◆ **TEKS KUTIPAN**:
· · ·

Saya selalu memilih Kampung Balingbing sebagai tempat peristirahatan pertama. Selain hanya berjarak 45 menit dari terminal, salah satu warga di kampung ini, Kang Sarpin, memiliki rumah yang besar dan kamar mandi plus water closet (oleh adat setempat, sebenarnya membangun kamar mandi dan WC ini terlarang!). Perjalanan menuju Cibeo dilanjutkan keesokan harinya. 

Setelah menempuh lima jam perjalanan melewati jalan setapak melintasi bukit-bukit, sungai, dan beberapa perkampungan Baduy Luar, sampailah kita di Kampung Cibeo. Tanda pembatas memasuki Kampung Cibeo hanyalah rumbai yang diikatkan pada pohon besar. Memasuki kawasan tersebut berarti semua larangan adat diberlakukan, salah satunya larangan memotret.

Ada 90 rumah panggung atau suhunan beratap rumbia berdiri berjajar berhadap-hadapan dengan bentuk sama. Paku dan besi buatan pabrik pantang dipakai, semua suhunan hanya diikat dengan ijuk atau dipasak dengan bambu. Gelas dan ember pun terbuat dari bambu. Tidak ada piring di kampung ini. Masyarakat Baduy dalam hanya diperbolehkan menggunakan mangkuk. 

Warga suku Baduy Dalam tengah beristirahat di jembatan penyebrangan kampung Gazebo saat akan kembali ke kediamannya di kampung Cibeo dari perjalanannya ke kampung terluar. Suku pedalaman di Propinsi Banten ini memiliki tiga desa Baduy Dalam; Cibeo, Cikesik dan Cikartawana. foto & teks oleh : nury sybli
Masyarakat Baduy, yang memiliki kepercayaan Sunda Wiwitan, ini dikenal berfilosofi sederhana, ”Pondok teu meunang disambung, nu lojor teu meunang dipotong” (yang pendek tak boleh disambung dan yang panjang tak boleh dipotong). Maknanya, orang Baduy pada dasarnya menerima alam sebagaimana adanya. 

Masyarakat Baduy menjadi simbol kesederhanaan dan kejujuran. Bangunan rumah yang sangat sederhana, pakaian yang mereka kenakan, makanan yang mereka makan dan kebersamaan yang mereka bangun tidak lebih dari bentuk kesyukuran atas apa yang mereka terima dari Sang Kuasa.

Tidak ada televisi, tidak ada telepon (apalagi telepon seluler!), tidak ada internet, tidak ada alat-alat elektronik atau apa pun yang berbau kemodernan. Masyarakat Baduy Dalam hanya diperbolehkan menggunakan alat-alat rumah tangga yang sudah diatur oleh adat, di antaranya gelas untuk minum terbuat dari bambu, ember untuk mengangkut air—juga terbuat dari bamboo. Mereka memasak dengan tungku tradisional, dengan dandang dan kukusan, dan banyak lagi yang membedakan mereka dengan kehidupan modern.

· · ·

◆ **CUPLIKAN DATA**:
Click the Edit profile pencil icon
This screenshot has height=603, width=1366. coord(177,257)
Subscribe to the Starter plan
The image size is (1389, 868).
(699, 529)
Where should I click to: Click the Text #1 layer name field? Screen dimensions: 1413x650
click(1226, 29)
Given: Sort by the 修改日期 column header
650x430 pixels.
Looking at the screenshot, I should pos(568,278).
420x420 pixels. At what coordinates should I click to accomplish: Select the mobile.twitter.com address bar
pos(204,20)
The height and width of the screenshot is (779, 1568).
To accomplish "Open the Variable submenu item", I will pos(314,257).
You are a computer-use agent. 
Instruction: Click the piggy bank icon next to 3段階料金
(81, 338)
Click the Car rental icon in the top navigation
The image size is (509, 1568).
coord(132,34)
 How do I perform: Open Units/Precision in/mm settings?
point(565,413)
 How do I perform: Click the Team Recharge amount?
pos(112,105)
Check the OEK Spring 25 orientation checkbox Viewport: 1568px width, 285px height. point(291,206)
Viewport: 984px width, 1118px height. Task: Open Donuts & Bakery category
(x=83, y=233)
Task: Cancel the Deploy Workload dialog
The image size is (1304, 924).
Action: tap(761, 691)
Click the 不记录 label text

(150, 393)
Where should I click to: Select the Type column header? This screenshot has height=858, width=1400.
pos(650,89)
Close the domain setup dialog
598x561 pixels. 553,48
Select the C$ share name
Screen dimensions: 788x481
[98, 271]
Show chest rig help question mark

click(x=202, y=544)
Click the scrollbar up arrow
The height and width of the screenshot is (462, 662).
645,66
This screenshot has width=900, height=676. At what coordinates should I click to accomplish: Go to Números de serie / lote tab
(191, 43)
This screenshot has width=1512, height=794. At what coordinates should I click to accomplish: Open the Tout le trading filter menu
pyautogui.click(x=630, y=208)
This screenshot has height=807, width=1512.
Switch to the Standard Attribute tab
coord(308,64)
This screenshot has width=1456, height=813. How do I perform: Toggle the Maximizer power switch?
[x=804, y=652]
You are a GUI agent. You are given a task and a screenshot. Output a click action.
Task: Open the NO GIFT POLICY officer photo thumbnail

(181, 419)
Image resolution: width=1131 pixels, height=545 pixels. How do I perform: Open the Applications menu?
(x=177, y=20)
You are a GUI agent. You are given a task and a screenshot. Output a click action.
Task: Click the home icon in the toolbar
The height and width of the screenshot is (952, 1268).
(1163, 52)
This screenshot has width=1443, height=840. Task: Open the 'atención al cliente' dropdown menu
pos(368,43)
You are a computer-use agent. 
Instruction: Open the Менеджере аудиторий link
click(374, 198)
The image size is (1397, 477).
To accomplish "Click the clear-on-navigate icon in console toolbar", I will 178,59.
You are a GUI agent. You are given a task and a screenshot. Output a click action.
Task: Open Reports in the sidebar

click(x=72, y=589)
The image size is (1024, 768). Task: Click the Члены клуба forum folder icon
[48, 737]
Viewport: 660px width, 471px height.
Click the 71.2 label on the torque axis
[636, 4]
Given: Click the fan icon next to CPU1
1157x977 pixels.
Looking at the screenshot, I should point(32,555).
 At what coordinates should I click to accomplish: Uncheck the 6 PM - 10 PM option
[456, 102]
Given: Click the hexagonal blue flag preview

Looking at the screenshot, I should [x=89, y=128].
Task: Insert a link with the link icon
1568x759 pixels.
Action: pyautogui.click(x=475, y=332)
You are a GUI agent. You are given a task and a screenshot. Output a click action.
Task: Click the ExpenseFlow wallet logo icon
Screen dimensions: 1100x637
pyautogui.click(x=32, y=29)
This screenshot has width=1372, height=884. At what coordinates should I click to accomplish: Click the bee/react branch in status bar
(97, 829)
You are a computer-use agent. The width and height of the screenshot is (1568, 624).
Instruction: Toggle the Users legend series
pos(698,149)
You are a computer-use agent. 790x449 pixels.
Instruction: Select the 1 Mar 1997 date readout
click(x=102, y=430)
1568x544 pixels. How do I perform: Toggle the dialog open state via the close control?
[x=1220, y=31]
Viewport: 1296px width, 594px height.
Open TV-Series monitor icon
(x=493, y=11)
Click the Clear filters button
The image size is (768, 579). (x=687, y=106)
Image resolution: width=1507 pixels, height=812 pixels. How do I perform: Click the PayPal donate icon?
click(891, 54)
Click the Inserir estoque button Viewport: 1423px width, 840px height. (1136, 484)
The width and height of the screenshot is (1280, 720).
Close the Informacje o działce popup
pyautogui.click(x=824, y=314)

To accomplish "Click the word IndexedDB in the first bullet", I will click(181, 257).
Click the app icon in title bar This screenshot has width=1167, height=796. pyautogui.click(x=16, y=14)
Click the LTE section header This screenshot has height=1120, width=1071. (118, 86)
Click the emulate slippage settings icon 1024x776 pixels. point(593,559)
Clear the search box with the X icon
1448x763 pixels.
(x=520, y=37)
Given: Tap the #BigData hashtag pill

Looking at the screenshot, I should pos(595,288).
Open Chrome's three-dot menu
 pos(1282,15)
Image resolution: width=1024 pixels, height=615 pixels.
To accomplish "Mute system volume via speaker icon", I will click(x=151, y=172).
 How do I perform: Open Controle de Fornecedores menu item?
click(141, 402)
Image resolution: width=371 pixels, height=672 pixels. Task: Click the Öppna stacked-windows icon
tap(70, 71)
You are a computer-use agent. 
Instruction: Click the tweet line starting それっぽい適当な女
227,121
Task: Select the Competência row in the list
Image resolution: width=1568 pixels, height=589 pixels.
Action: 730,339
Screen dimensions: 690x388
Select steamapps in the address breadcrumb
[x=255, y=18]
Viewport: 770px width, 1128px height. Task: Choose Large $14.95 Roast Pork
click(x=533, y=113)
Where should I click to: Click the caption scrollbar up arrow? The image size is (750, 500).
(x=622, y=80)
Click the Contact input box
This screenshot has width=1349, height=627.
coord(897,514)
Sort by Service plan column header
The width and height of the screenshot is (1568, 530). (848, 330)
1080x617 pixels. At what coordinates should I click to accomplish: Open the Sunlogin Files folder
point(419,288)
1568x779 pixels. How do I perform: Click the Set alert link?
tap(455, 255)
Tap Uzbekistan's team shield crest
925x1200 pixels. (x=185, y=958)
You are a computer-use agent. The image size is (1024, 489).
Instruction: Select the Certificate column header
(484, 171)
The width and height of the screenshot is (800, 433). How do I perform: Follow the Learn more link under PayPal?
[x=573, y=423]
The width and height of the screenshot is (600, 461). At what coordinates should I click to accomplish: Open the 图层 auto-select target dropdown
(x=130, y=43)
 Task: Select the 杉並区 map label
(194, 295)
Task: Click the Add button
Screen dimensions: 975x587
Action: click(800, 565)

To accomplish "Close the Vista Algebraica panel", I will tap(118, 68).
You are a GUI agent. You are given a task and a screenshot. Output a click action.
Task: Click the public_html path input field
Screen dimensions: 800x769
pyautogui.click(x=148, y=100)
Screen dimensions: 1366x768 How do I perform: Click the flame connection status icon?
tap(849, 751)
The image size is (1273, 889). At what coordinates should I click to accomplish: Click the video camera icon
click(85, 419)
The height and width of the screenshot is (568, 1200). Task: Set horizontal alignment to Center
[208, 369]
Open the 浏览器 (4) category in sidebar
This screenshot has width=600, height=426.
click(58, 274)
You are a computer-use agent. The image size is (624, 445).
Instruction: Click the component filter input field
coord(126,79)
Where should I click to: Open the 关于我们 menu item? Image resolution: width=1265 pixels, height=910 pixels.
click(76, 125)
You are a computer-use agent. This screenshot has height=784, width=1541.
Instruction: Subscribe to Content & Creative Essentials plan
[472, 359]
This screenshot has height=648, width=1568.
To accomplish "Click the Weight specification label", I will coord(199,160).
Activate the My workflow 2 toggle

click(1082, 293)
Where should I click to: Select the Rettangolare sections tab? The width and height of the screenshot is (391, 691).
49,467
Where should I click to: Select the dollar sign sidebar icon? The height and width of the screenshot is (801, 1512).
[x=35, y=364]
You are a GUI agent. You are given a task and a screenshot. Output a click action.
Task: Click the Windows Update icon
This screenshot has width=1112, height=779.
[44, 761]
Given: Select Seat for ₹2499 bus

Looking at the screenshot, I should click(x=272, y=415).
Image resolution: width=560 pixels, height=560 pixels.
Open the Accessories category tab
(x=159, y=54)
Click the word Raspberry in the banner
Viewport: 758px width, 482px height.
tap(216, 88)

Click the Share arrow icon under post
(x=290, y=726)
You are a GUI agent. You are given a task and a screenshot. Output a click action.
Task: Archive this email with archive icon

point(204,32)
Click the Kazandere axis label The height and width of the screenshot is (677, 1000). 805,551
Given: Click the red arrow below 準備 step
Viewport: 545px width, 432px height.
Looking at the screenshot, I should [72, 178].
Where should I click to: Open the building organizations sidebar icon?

· · ·

◆ **TUGAS ANDA**: Bisakah Anda melanjutkan catatan perjalanan tentang masyarakat Baduy itu, dimulai tepat setelah kalimat terakhirnya? Materi tersebut tidak ada hubungannya dengan catatan perjalanan tentang masyarakat Baduy.

◆ **HASIL LATIHAN**:
Baju yang mereka kenakan tidak diproduksi pabrik, tetapi dijahit dengan tangan. Kain sebagai pengganti celana juga hasil tenun sendiri. Umumnya masyarakat Baduy Dalam seragam dalam berpakaian: mengenakan baju warna putih dan kain berwarna biru dengan ikat kepala putih (untuk laki-laki) dan gelang yang terbuat dari tali akar pohon sebagai tolak bala (penangkal musibah). Dan tidak satu pun di antara mereka yang menggunakan sandal sebagai alas kaki.

Bukan hanya apa yang mereka pakai yang diatur oleh adat, rambut hingga rumah mereka pun ditentukan. Rambut laki-laki masyarakat Baduy Dalam tidak boleh dipotong sembarang dan kepala mereka harus diikat kain khusus. Rumah mereka harus berdiri tegak sejajar tanpa jendela.

Mereka tidak memakan sembarang makanan. Padi yang mereka tanam harus padi organik (tanpa pupuk). Semua tanaman masyarakat Baduy tidak menggunakan pupuk. Binatang ternak yang boleh dimakan orang-orang Baduy hanya ayam. Dalam setiap upacara adat seperti pesta pernikahan, melahirkan, sunatan, hingga kematian, ayam menjadi sajian utama.  

Kehidupan sehari-sehari masyarakat Baduy banyak dihabiskan di ladang, terutama oleh kaum perempuannya. Tapi tidak banyak yang mereka tanam. Hanya padi dan beberapa jenis pohon buah-buahan yang diperbolehkan oleh adat saja, salah satunya umbi-umbian dan buah durian.

Selain ke ladang, kaum laki-laki Baduy banyak menghabiskan waktu dengan membuat kerajinan seperti tas, gelang tolak bala, aksesori yang terbuat dari kulit kayu yang dirajut. Sebagian lagi pergi ke hutan mencari lebah untuk membuat madu atau membuat nira (gula merah). Jangan ditanya bagaimana rasanya madu Baduy dalam, dijamin cespleng!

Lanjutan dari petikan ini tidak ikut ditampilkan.